Soil phosphorus transformations along two long-term chronosequences with contrasting climate in south-western Australia

Abstract

Background Soil organic phosphorus (P) and its chemical nature change markedly during long-term pedogenesis, but how variation in ecosystem water balance and associated differences in vegetation impact such transformations remain unclear. Methods We used solution P-31-nuclear magnetic resonance (P-31-NMR) spectroscopy to assess the chemical nature of soil organic P along two > 2-million-year coastal sand dune chronosequences in south-western Australia characterised by contrasting ecosystem water balance. We sampled soils from the progressive and retrogressive stages of the ecosystem along the wetter Warren and drier Jurien Bay chronosequences.
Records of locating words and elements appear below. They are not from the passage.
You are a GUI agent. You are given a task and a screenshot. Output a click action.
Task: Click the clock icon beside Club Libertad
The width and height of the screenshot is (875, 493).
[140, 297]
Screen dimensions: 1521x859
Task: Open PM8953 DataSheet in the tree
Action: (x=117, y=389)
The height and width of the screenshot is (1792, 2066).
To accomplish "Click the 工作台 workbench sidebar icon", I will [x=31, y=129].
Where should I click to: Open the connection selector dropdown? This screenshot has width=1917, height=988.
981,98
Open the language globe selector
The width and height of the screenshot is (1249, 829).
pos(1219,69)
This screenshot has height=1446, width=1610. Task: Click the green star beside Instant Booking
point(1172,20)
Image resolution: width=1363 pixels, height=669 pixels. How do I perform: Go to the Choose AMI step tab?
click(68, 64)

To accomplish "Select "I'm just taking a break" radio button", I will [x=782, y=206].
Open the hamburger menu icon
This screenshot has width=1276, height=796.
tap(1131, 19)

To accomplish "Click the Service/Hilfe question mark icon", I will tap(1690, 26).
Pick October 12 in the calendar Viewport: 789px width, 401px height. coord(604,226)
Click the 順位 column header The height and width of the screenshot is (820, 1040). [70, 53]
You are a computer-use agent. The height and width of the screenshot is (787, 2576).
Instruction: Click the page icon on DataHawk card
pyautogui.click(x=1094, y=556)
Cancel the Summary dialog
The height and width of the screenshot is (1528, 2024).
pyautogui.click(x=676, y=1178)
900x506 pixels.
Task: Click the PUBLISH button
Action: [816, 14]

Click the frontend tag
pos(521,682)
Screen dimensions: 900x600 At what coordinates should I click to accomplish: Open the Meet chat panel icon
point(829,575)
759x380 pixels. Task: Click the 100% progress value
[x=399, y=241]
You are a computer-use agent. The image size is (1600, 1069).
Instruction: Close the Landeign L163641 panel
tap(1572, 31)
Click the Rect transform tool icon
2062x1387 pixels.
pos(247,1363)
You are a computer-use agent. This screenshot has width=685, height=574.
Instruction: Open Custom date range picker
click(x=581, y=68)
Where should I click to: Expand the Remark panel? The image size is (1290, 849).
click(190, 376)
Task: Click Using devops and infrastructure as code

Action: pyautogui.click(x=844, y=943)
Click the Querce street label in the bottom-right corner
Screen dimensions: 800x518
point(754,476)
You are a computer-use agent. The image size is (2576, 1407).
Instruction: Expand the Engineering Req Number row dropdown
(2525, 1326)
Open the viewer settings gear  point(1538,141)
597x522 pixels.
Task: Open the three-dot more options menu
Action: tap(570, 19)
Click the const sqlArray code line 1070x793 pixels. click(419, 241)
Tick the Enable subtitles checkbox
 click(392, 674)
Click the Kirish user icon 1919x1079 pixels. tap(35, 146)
Results Organic P was a much greater proportion of the total soil P in the wetter Warren than the drier Jurien Bay chronosequence. However, the composition of soil organic and inorganic P detected by P-31-NMR spectroscopy was similar in the two chronosequences. Orthophosphate and simple phosphomonoesters were the dominant P species, and their proportional importance increased as soils aged, constituting > 80% of soil total P in the late stages of pedogenesis. However, no higher-order inositol phosphates were detected along either chronosequence, presumably due to the sandy texture and limited sorption capacity of the soils. Conclusion Our results provide evidence that ecosystem water balance has little impact on the long-term soil organic P transformations during pedogenesis in south-western Australian dune sequences.